Friday, October 5, 2012

Three psychologists walk into a bar…

Linguists should applaud recent efforts by the Royal Society to inject humor into research on language.  Clearly, the Royals believe that linguists have taken their work far too seriously and in a welcome reversal of a previous policy of benign neglect, they have published a near pitch perfect parody (“How Hierarchical is language use”) by the trio of Frank, Bod and Christiansen (hereafter FBC). These authors breezily describe a research program aimed at unseating a fixed point in research on natural language that has been virtually uncontested for the last several hundred years: that sentences and phrases have both linear and hierarchical dimensions.

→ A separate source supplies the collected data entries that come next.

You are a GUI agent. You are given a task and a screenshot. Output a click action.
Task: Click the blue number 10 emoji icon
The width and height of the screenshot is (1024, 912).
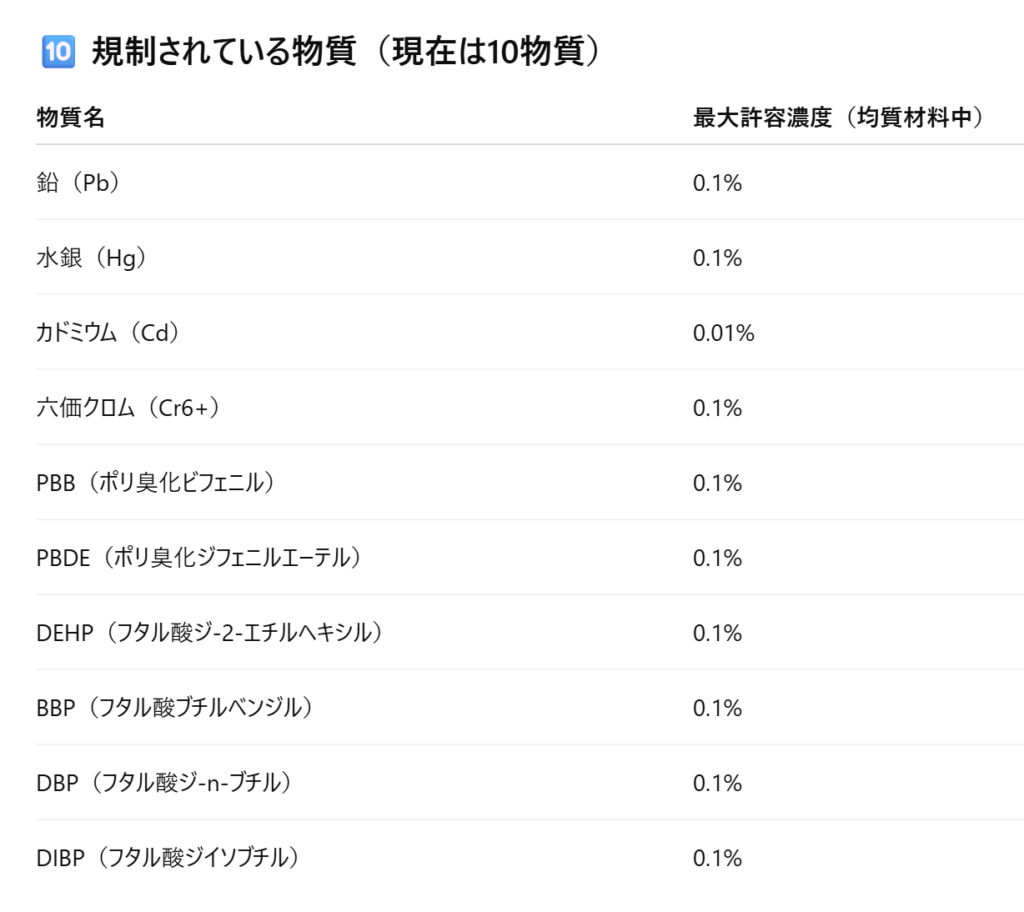pyautogui.click(x=58, y=52)
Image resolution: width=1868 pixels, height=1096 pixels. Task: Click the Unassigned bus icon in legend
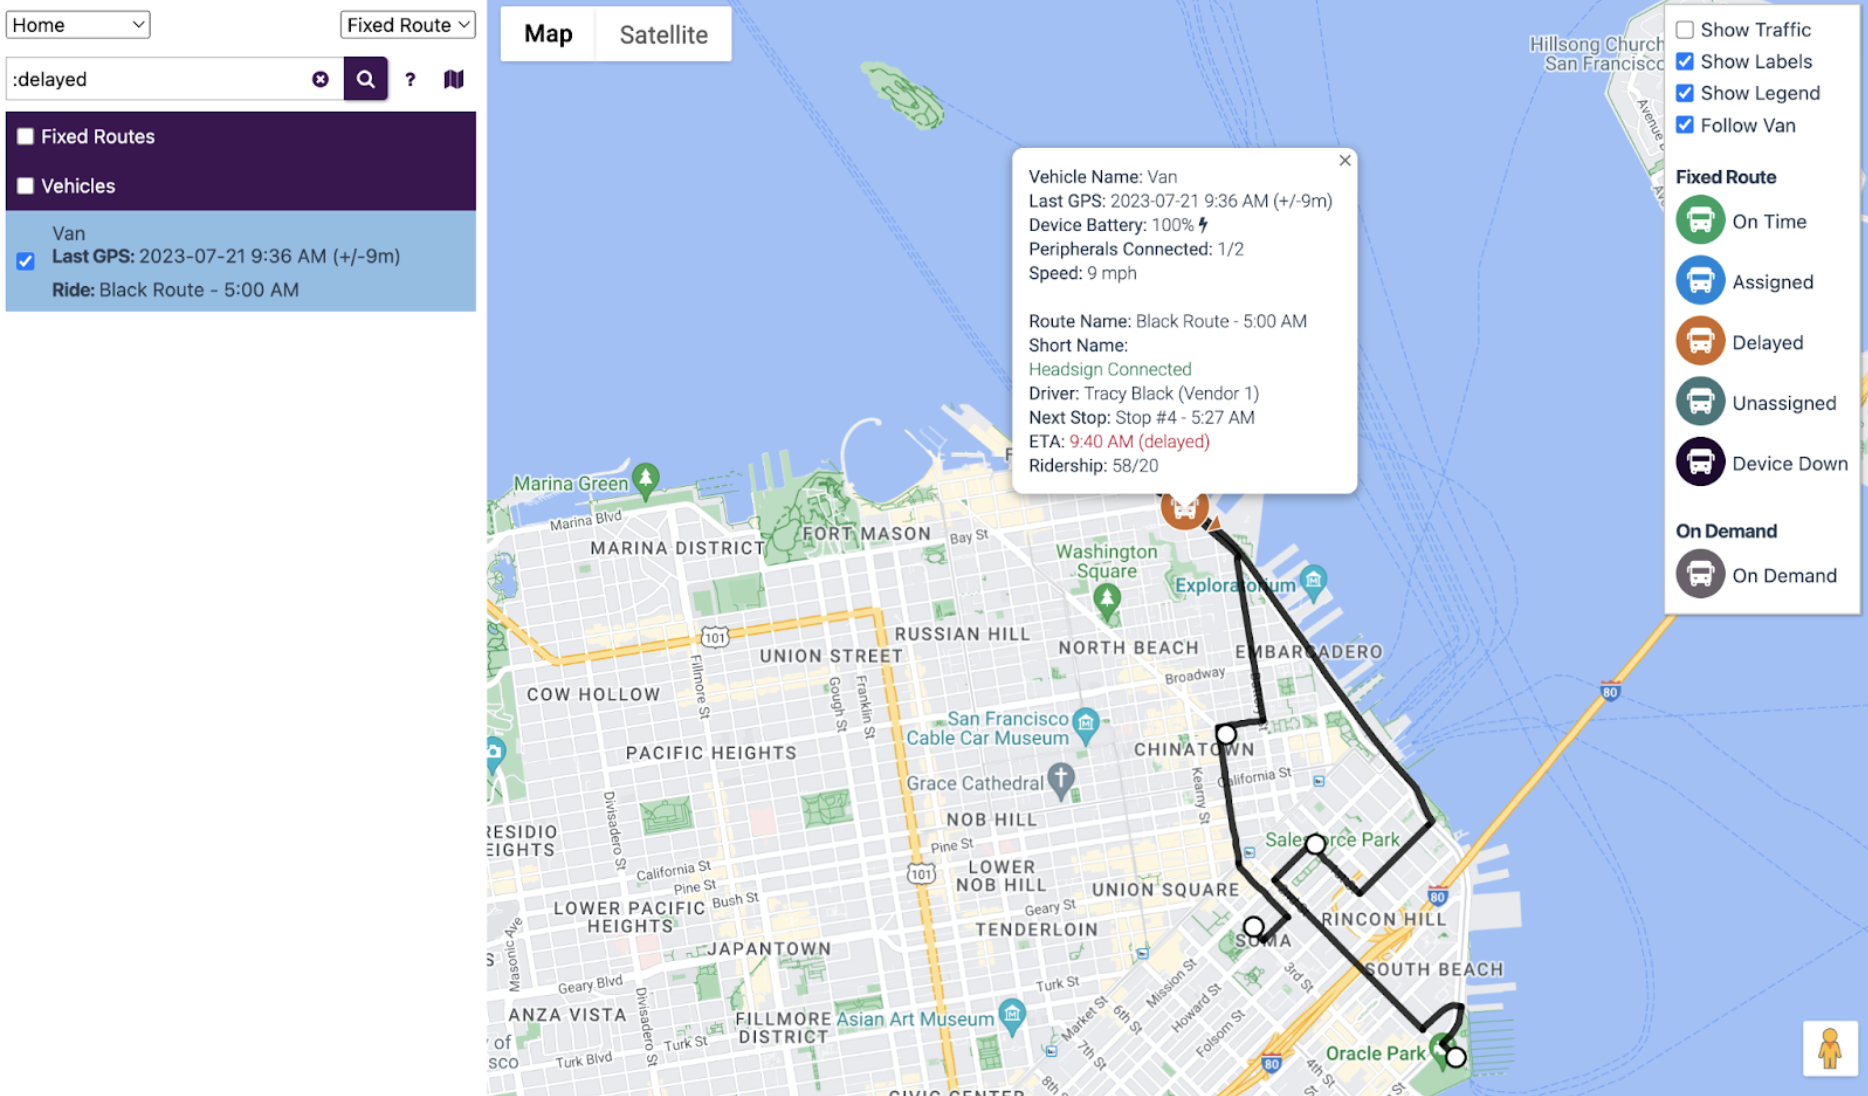click(x=1699, y=401)
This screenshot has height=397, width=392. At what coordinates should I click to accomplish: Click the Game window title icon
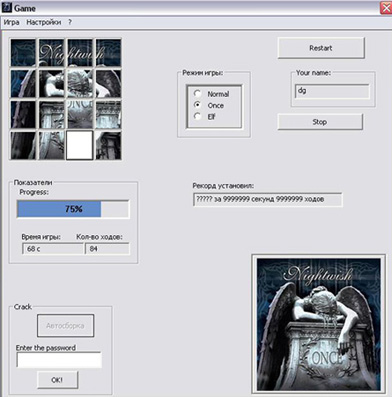[x=7, y=7]
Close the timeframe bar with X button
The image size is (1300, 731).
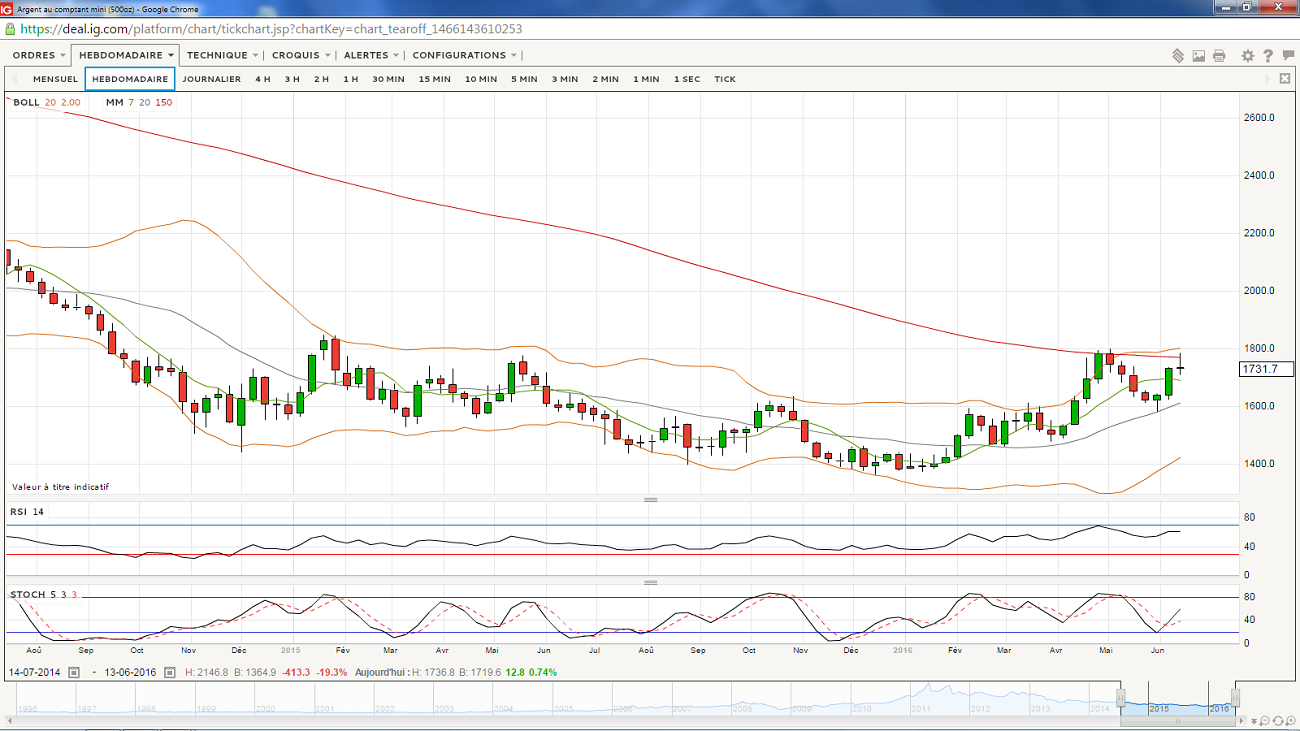click(x=1285, y=79)
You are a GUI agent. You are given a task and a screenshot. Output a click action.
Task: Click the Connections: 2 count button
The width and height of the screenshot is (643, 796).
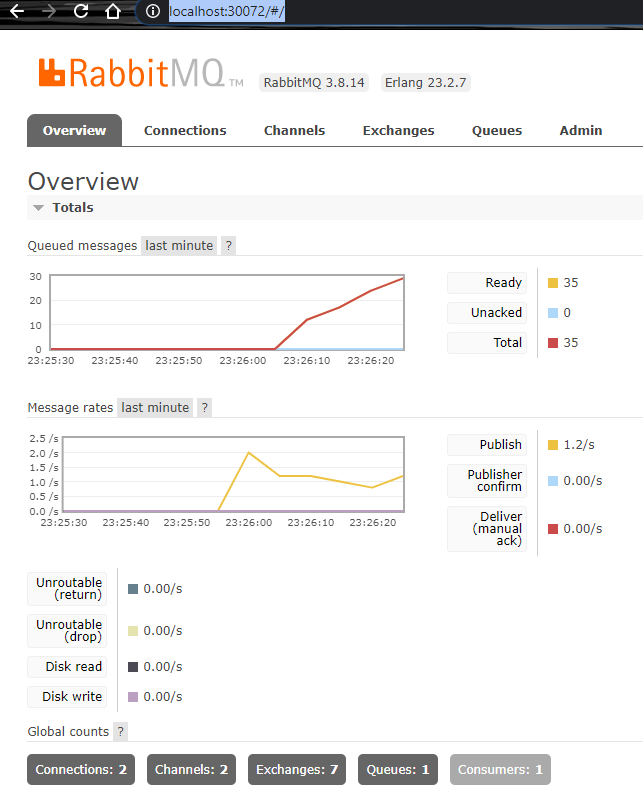click(81, 770)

Like all good parodists, they are undaunted by the obvious; in this case the fact that anyone who has ever examined language has concluded that words combine into phrases that combine into sentences. No, this dynamic trio, in the grand tradition of J. Swift and W. Allen, suggests that all we need are bi-grams and tri-grams.  Using the powerful methods of neuroscience, computational linguistics and behavioral psychology they propose that it’s all just one damn word after another, no hierarchy needed. Moreover, FBC do this without ever letting down their parodic cloak.  Indeed, the paper is so successfully crafted (it has such a vivid sense of seriousness) that as a public service I believe it is necessary to affix to it the right warning label just in case those with arthritic funny bones are misled, take this exquisite lampoon too seriously, and thereby wander into an intellectual desert.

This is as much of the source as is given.